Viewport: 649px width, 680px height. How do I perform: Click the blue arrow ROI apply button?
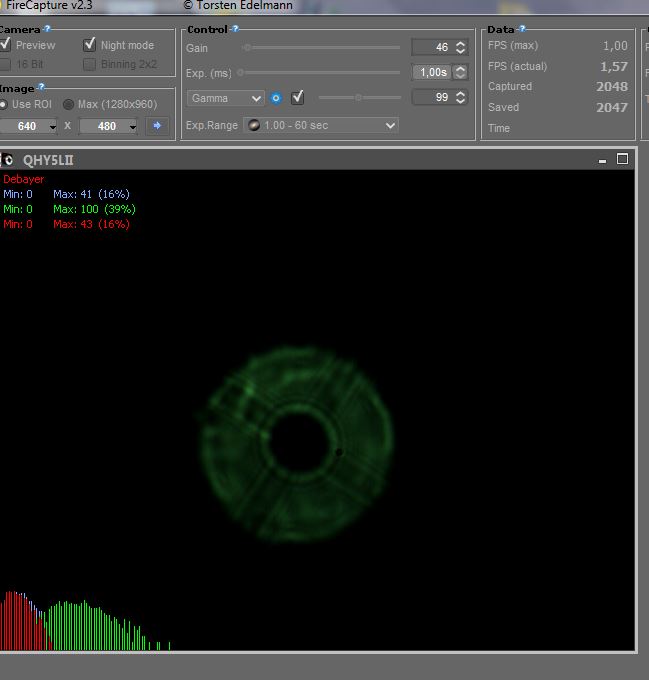point(157,125)
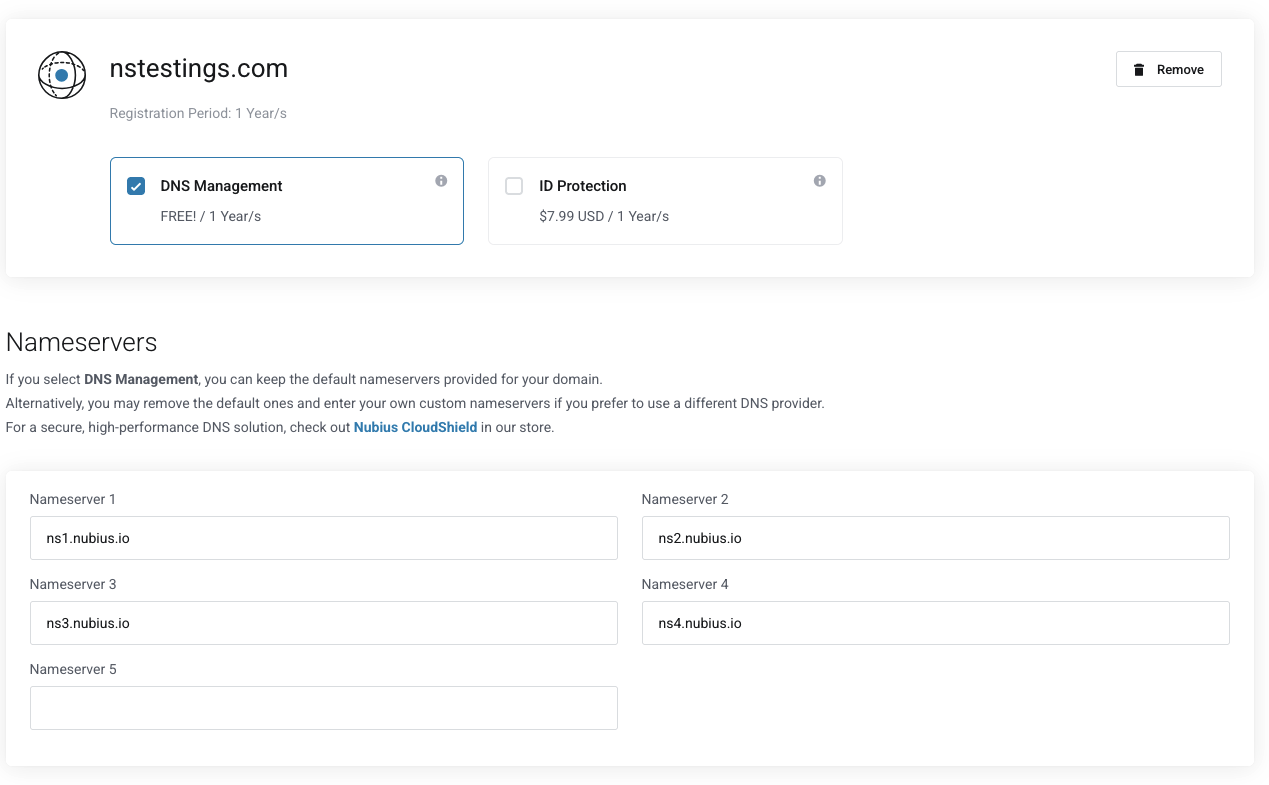Image resolution: width=1269 pixels, height=785 pixels.
Task: Click the "FREE! / 1 Year/s" price text
Action: (x=210, y=216)

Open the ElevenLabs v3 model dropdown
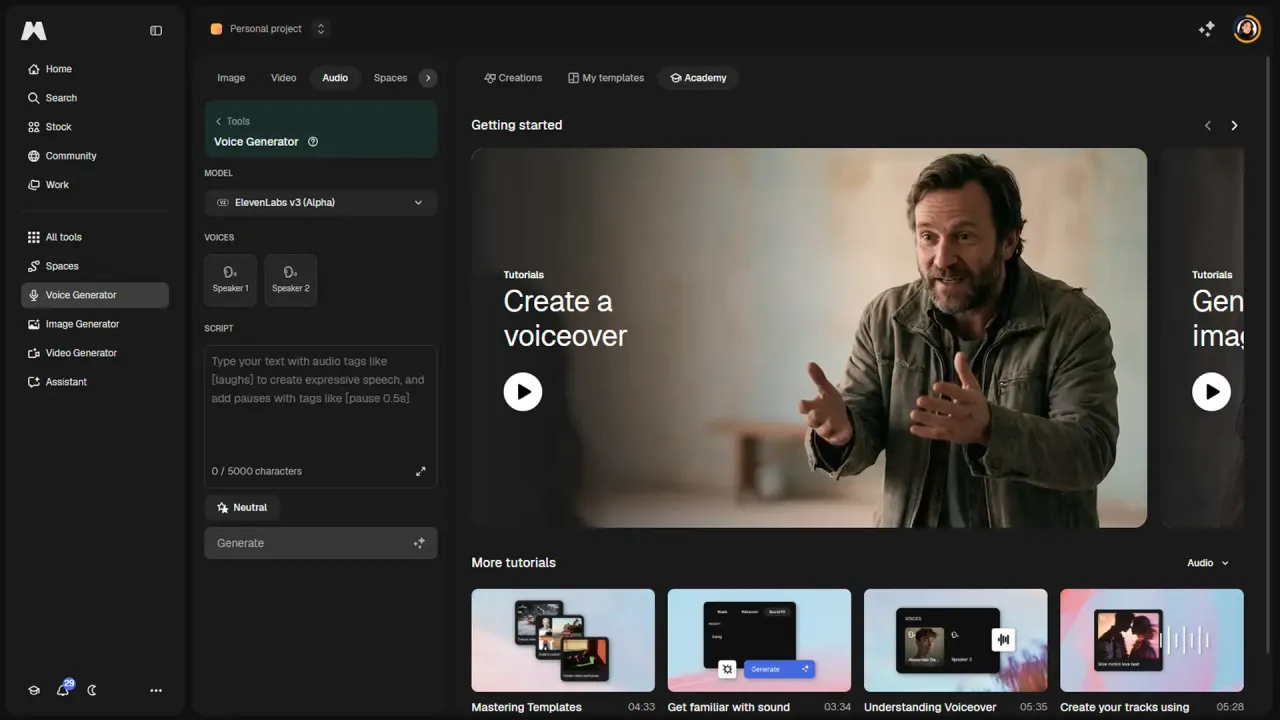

####

Give the entries again word for word, but skip the pictures.

Viewport: 649px width, 680px height. How do I perform: Click the blue arrow ROI apply button?
point(157,125)
Image resolution: width=1269 pixels, height=785 pixels.
Task: Click the "FREE! / 1 Year/s" price text
Action: (x=210, y=216)

Open the ElevenLabs v3 model dropdown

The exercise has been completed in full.